I would suggest that the word “ox” is more or less obsolete in modern English. If it is used at all, it is used in the rather specific sense 1 I quoted above, of an adult castrated male bovine. This is probably how it is understood by most Bible readers today who have any real understanding of the word.
So, I would suggest that TNIV, while being carefully gender generic about humans, has failed to follow the same principle when referring to cattle. To be consistent, it should drop “ox” in this verse and 14:5 and find an alternative gender generic rendering.
“Ox” can remain in 14:19, 1 Corinthians 9:9 and 1 Timothy 5:18 as these verses are about draft animals which in the cultural context probably would have been castrated males. But the cultural context in 13:15 is quite different. Here we have a person, probably an ordinary villager, who keeps one bovine and one donkey in a shed or courtyard and has to untie them to lead them to water. This is still common practice in the Middle East. And the bovine would normally have been a cow, a female – such families would have had little use for an ox but a cow would have been an important source of nutrition.
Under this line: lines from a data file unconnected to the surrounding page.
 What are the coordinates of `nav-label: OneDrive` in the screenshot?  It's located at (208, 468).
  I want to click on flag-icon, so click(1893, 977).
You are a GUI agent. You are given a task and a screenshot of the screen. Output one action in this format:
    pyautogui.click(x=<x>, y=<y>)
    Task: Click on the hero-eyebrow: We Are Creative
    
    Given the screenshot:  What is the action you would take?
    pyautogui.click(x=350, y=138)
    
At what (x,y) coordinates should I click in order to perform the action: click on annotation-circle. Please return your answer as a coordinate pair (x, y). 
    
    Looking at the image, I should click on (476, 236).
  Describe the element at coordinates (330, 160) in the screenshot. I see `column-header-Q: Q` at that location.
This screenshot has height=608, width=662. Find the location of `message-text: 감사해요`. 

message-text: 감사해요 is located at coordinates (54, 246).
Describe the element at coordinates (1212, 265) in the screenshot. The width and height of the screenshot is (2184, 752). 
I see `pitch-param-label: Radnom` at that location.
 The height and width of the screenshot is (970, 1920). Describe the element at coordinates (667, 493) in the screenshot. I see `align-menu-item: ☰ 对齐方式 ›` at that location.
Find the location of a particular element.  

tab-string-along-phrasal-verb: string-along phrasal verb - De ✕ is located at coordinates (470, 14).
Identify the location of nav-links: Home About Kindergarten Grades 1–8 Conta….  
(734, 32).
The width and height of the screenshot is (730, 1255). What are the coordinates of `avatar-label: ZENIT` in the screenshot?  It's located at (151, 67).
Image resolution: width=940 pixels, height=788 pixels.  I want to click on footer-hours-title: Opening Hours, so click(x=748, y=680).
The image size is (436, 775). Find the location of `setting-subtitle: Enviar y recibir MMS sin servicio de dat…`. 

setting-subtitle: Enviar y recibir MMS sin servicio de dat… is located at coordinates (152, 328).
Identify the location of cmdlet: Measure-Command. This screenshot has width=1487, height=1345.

So in 13:15 I would actually suggest “cow”, as in The Message. I thought of “one of your cattle”, but that implies that the person has more than one whereas the text and the cultural context suggest the opposite. Thus “cow” is better. If anyone complains that “cow” is not gender generic, one can point them at this sense in the dictionary:
A domesticated bovine of either sex or any age.
But if a choice has to be made between a term with male connotations and one with female connotations, in this case of a comparison with a woman surely the more female word is preferable.
I hope no one thinks this is political correctness gone mad! My point is simply that translations need to be accurate. To use a gender specific term to translate a gender generic one, whether for humans or for animals, is inaccurate translation.
The ironic thing here is that in first century Palestine a cow, a female producing milk, was probably more valuable than an ox, a castrated male – at least to an ordinary village person. Jesus in his parable compares the woman to a cow, more valuable than an ox, or for that matter than the sheep of Matthew 12:12. Translators should not demean women by comparing them to something less than Jesus had in mind.